Understanding Software Dynamics - Chapter 1
I joined Phil's book club and we covered the first 2 chapters of Understanding Software Dynamics. It felt a bit like going back to school, in a good way! Although I got the book just a few days before the first two chapters were discussed, I was able to cut out enough time to make it all the way through. I won't lie, I had to take several pauses. I hadn't thought at such a lower level in a while, so I had to stretch my muscles a bit. How refreshing!
Let me start with the title of the initial section: measurement. I'm not surprised by the emphasis on proper measurements. I could never understand folks discussing optimization starting from the potential approach but not from the measurement. How would you know what effectively needs improvement? How will you know you improved anything at all? What the first chapter of this book made me realize is that measurements are quite difficult to get right.
When a chance to improve performance arises, there's often a missed opportunity for learning. As we discover more details about our system, we can adjust our mental model. The problem is that we tend to measure first against no expectation. The better way to go about this would be to provide a realistic expectation based on the best you can get to with some "napkin math". The message is that if you want to improve the mental model you have of your system, you need to estimate first, measure, and then adjust your mental model based on that. This is a good exercise and a great learning opportunity. It is recommended to be familiar with these latency numbers to make your estimates less wild.

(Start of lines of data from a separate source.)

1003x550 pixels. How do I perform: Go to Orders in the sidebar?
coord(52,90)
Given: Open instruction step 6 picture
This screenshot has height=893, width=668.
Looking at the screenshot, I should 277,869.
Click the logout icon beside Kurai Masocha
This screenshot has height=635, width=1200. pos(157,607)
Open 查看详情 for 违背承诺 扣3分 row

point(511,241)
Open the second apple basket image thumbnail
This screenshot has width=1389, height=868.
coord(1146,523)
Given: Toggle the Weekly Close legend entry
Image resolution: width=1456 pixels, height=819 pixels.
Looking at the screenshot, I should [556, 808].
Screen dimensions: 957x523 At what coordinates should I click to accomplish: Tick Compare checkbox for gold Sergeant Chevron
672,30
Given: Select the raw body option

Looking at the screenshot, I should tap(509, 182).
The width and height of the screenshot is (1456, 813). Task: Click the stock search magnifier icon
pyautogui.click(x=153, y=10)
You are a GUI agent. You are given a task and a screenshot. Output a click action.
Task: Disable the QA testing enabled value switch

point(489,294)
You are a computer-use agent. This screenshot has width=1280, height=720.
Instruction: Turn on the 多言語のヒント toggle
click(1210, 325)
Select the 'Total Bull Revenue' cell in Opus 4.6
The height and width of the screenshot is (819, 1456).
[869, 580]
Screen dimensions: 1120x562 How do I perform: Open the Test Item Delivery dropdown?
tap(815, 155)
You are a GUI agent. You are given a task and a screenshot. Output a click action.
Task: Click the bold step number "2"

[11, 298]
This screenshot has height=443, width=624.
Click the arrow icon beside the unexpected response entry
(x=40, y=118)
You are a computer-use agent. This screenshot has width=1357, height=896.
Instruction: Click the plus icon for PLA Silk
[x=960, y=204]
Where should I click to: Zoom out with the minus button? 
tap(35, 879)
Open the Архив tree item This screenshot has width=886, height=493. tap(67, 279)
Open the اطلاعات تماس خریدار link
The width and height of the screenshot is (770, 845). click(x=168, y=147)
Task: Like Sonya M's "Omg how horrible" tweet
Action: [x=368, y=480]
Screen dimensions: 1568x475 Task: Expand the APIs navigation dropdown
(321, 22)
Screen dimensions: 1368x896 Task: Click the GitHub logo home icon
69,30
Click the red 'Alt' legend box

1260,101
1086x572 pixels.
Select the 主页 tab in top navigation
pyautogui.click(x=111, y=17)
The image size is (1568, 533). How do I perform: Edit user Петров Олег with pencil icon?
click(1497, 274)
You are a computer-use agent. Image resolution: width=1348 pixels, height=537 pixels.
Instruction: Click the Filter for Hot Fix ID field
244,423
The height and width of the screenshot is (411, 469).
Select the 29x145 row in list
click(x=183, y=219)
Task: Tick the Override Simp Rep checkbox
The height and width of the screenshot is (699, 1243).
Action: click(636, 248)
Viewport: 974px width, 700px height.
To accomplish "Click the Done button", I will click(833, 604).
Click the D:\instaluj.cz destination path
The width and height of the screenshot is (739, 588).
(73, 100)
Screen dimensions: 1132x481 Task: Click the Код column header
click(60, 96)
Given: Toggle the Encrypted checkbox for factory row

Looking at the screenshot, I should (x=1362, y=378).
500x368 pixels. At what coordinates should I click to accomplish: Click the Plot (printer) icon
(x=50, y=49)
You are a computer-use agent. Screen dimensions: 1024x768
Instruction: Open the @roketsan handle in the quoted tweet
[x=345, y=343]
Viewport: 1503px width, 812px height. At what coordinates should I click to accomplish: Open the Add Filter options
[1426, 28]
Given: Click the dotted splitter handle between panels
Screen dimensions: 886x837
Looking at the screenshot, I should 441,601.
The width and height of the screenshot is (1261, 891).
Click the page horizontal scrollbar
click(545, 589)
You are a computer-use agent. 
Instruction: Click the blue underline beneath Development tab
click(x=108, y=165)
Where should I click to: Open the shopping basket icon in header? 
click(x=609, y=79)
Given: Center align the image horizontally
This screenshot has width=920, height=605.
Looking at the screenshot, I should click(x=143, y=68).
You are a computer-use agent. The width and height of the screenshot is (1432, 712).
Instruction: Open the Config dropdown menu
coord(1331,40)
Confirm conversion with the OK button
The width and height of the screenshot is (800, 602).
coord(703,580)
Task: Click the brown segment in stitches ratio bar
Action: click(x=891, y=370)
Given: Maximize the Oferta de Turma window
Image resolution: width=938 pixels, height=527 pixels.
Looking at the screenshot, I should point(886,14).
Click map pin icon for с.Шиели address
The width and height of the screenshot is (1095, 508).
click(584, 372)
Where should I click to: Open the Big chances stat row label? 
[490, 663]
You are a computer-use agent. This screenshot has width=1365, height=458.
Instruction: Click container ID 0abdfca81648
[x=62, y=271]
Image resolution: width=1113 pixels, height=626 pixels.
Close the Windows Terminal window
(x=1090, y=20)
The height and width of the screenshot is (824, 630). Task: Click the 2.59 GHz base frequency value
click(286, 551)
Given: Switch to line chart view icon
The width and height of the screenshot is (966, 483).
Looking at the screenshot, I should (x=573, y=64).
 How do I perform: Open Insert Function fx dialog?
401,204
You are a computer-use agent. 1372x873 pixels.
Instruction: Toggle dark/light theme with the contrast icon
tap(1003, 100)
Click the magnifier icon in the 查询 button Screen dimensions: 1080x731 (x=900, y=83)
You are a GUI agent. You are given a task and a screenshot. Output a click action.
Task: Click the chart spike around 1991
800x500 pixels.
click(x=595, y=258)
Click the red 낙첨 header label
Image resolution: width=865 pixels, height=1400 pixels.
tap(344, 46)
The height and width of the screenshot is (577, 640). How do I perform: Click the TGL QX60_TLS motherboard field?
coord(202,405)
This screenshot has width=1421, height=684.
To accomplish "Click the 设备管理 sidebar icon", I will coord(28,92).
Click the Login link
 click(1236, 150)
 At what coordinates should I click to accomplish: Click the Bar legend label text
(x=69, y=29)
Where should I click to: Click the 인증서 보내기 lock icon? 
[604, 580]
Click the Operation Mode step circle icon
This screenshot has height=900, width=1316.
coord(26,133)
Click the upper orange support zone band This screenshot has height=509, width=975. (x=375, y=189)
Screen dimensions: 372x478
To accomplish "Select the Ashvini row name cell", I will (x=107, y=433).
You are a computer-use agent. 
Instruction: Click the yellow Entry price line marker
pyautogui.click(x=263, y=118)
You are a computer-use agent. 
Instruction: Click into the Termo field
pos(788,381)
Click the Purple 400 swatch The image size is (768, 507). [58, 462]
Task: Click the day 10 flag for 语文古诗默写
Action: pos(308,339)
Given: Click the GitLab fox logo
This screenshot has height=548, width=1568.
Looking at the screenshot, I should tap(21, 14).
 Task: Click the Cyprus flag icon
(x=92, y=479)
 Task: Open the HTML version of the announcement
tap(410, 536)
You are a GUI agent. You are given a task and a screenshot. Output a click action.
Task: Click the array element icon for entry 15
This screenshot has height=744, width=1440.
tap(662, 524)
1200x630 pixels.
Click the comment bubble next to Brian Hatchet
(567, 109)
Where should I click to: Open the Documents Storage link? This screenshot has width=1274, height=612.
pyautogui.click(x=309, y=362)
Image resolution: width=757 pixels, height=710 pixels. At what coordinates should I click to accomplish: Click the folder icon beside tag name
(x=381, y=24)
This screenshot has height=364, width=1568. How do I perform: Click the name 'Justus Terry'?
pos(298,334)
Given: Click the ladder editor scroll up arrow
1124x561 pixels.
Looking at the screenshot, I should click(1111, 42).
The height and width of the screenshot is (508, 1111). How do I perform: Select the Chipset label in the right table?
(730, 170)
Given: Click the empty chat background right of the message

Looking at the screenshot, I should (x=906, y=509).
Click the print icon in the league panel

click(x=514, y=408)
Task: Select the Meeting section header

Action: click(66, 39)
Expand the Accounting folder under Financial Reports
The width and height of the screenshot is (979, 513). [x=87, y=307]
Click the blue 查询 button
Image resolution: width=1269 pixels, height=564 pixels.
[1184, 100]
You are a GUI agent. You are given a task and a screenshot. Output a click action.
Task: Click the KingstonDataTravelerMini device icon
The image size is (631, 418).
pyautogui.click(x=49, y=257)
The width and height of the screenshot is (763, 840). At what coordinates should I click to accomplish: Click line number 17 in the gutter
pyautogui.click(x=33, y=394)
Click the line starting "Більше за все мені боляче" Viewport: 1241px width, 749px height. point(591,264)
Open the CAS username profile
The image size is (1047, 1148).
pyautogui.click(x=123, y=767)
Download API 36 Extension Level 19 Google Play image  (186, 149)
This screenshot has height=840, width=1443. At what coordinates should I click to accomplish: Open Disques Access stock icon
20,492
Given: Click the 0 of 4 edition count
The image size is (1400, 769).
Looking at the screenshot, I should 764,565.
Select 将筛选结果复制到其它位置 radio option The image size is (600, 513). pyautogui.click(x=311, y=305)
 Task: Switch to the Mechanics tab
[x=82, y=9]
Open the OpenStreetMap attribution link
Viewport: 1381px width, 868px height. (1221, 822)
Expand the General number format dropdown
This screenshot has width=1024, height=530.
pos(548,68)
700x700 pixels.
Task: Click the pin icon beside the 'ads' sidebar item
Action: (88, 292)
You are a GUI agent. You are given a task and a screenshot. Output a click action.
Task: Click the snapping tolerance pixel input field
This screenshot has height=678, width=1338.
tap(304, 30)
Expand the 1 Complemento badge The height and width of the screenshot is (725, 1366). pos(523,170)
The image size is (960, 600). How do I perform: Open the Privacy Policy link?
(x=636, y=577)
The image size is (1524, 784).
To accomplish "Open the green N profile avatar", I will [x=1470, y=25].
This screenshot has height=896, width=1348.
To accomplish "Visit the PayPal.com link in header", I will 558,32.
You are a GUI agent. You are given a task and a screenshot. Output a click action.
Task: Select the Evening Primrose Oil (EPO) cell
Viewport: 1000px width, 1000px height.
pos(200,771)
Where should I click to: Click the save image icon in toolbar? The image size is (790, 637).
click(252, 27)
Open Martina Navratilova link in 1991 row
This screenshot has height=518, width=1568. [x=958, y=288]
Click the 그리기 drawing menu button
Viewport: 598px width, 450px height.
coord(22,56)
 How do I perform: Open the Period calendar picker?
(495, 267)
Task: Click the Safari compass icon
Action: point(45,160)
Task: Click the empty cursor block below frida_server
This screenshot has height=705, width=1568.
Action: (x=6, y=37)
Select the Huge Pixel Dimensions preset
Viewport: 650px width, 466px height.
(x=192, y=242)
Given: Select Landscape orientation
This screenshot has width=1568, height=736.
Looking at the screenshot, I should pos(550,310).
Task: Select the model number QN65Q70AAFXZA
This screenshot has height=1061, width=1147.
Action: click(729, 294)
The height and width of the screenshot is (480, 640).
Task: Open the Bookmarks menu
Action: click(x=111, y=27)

I was surprised by the focus on long-tail latency. As I was reading about it, I imagined that the message was to focus on that first. It's way more nuanced than that. While a terrible median is a sign of a poorly performing system, it otherwise provides little information about the shape and size of the long tail. A good reason to focus on that is to ensure the latency of our system is predictable. If you know a transaction in your system always takes 50ms with short tail latency, you can pack more compute. On the other hand, if the average is even below 50ms but your system has long tail latency, it introduces a level of unpredictability with occasional slow transactions. This means you have to account for them and the way you pack compute power has to adapt to it. In short, a system with a higher average and short tail latency is better and more predictable than a system with shorter average and long tail latency (this is pretty much a quote from the book).
I'll wrap this up with the 5 fundamental resources:
- CPU
- Memory
- Disk/SSD
- Network
- Software critical section (with many cooperating threads, this would be the code that accesses shared data)
Thoughts
Don't be afraid of the latency numbers I mentioned earlier, you can even get started by familiarizing yourself with the orders of magnitude. This is helpful to get you started with some basic ideas, like reading from memory is an order of magnitude faster than reading from disk. I was hoping to discuss a bit of chapter 2 here but I'll save that for another day. This far we are starting to develop a mental model of how to think about software dynamics. Measuring comes with its complexities but at least we know the role it plays, along with our system's performance expectations. I'm taking my time to digest all the information from these chapters, the pace is quite reasonable so I can take my time getting a deeper understanding rather than a superficial one. I have a feeling that, once we settle on some fundamental knowledge, things will pick up in an interesting way!